I was also devastated because I was relieved.
I was relieved.
How could I be relieved that I wasn’t producing enough milk for my baby anymore? Well…because I really didn’t enjoy breastfeeding. I was exhausted, drained, and in pain. I was lonely at work, spending my lunches alone on my classroom floor behind my desk. I was glad I had an excuse to switch to formula because Max had just gotten his first couple of teeth, and BOY! Do those suckers hurt! I felt relieved that when people saw me feeding my baby a bottle, I could give them the acceptable excuse, “I wasn’t producing enough milk for him anymore…we HAD to switch to formula.”
It’s been a month now.
Max has been exclusively formula fed for one whole month and guess what guys…he’s still alive! Not only is he alive, but he’s thriving! He’s happy, healthy, and honestly will be walking any day now.

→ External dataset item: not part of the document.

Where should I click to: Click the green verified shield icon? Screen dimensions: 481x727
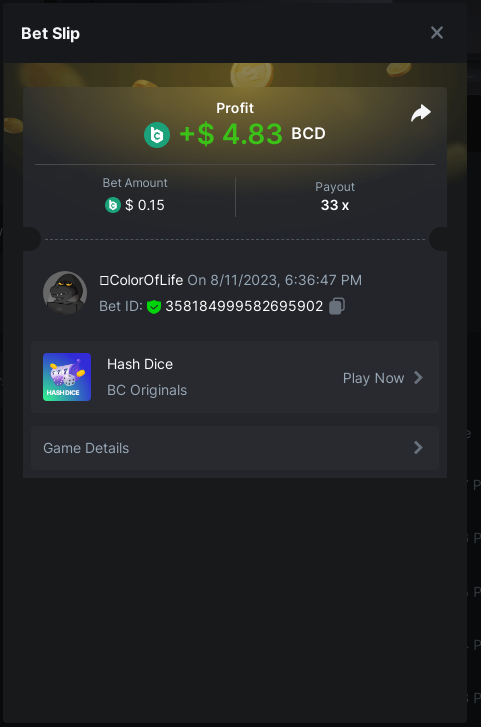[154, 306]
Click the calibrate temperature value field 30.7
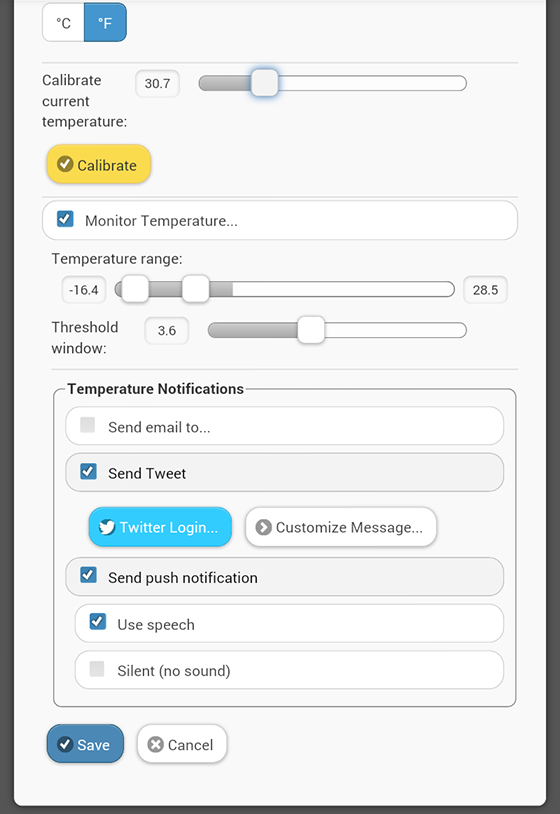This screenshot has width=560, height=814. [157, 84]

Switching to formula has made it easier for Bryce to step in and help with feedings. And Max’s eyes light up when he sees one of us shaking his favorite Comotomo bottle and singing “shake your milk” to the tune of “Shake Your Booty” (literally…EVERY SINGLE FEED, guys. Seriously…it’s my favorite thing now).
I don’t feel stressed anymore. I always know there is going to be enough food for him now. I see him growing. We still find new ways to bond every day. And I know that even more than breast is best…a happy, healthy, baby is best. A fed baby is best.
Breast isn’t always best.
If mom isn’t making enough milk, or even if mom doesn’t feel like breastfeeding…there is NOTHING wrong with the alternative. No woman should be made to feel guilty for her choice on how to feed her baby.